The copy should run from the line containing "The image size is (1317, 783)." through the last line of the entries below, exactly as written, with pictures omitted.
(Source data begins)
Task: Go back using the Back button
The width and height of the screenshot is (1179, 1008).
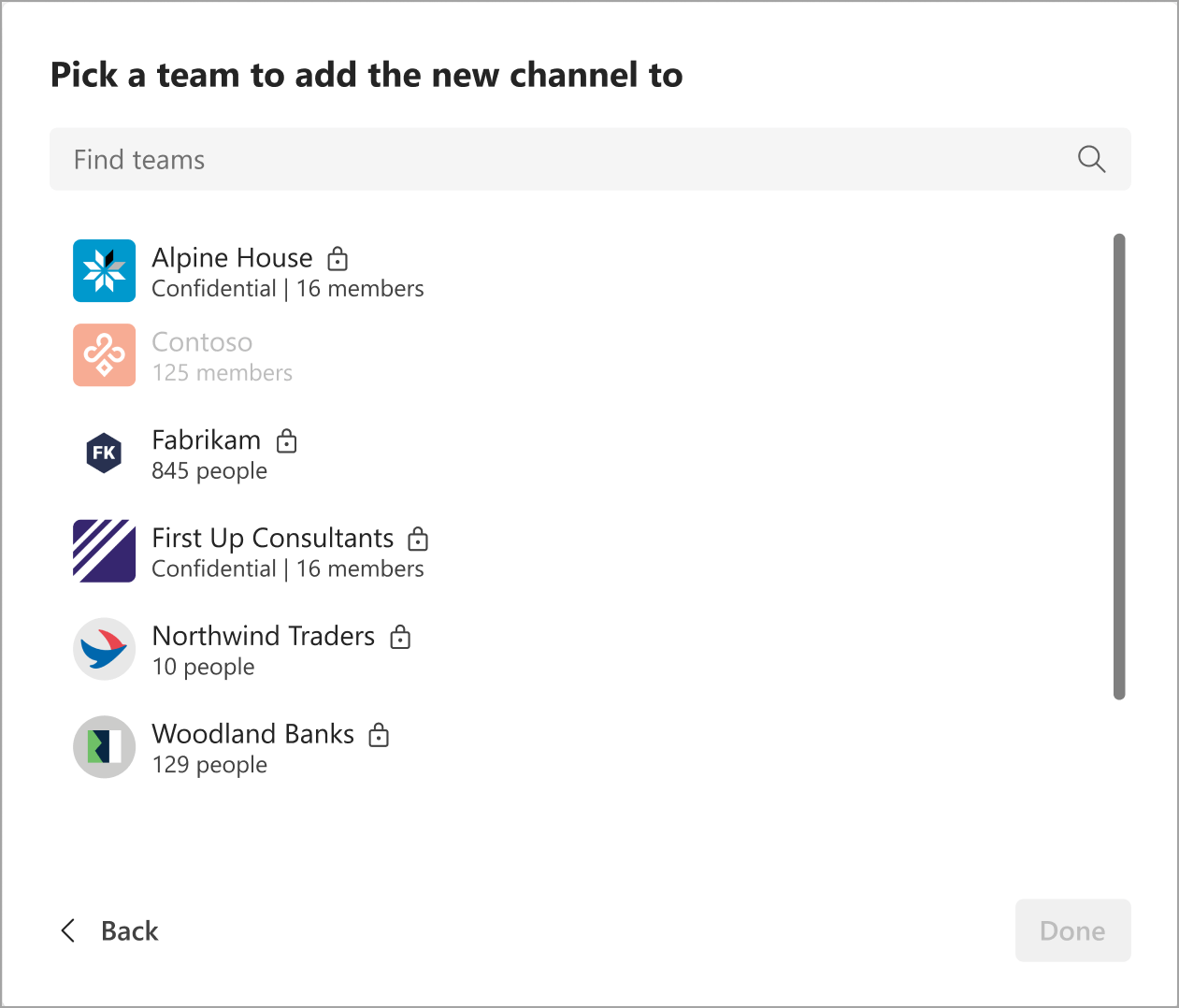Action: tap(110, 930)
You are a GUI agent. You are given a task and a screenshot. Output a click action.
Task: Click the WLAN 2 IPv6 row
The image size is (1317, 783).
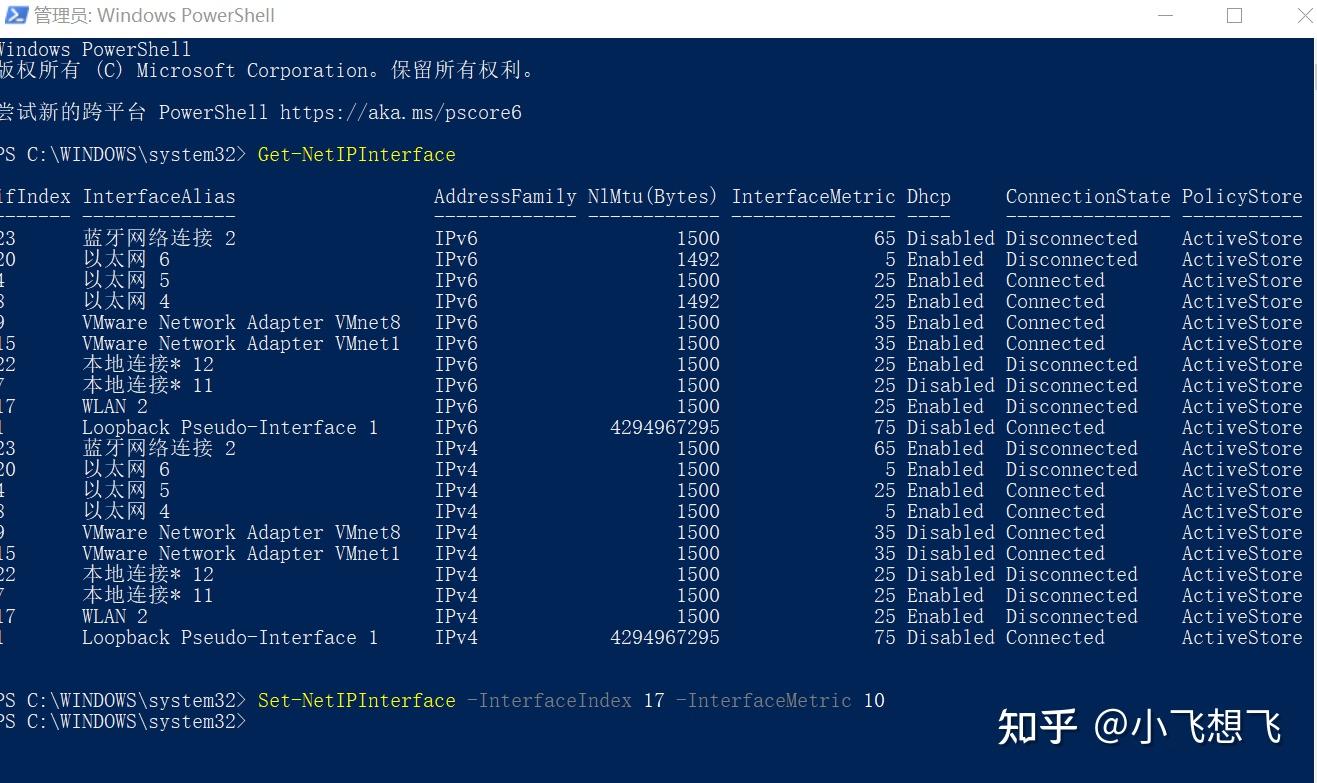click(651, 406)
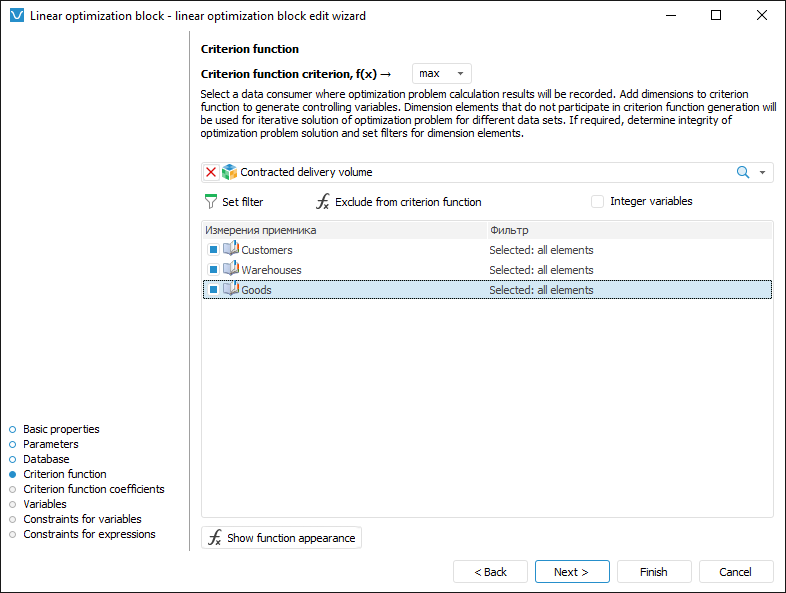
Task: Toggle the Warehouses dimension checkbox
Action: pyautogui.click(x=213, y=270)
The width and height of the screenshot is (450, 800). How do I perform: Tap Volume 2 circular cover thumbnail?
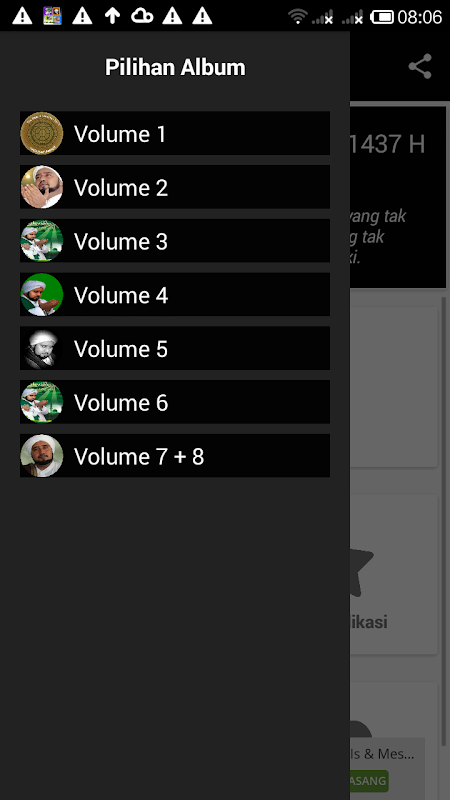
(Source data ends)
**Your response**
The image size is (1317, 783).
click(651, 406)
Task: Toggle the Warehouses dimension checkbox
Action: pyautogui.click(x=213, y=270)
The width and height of the screenshot is (450, 800). How do I perform: Tap Volume 2 circular cover thumbnail?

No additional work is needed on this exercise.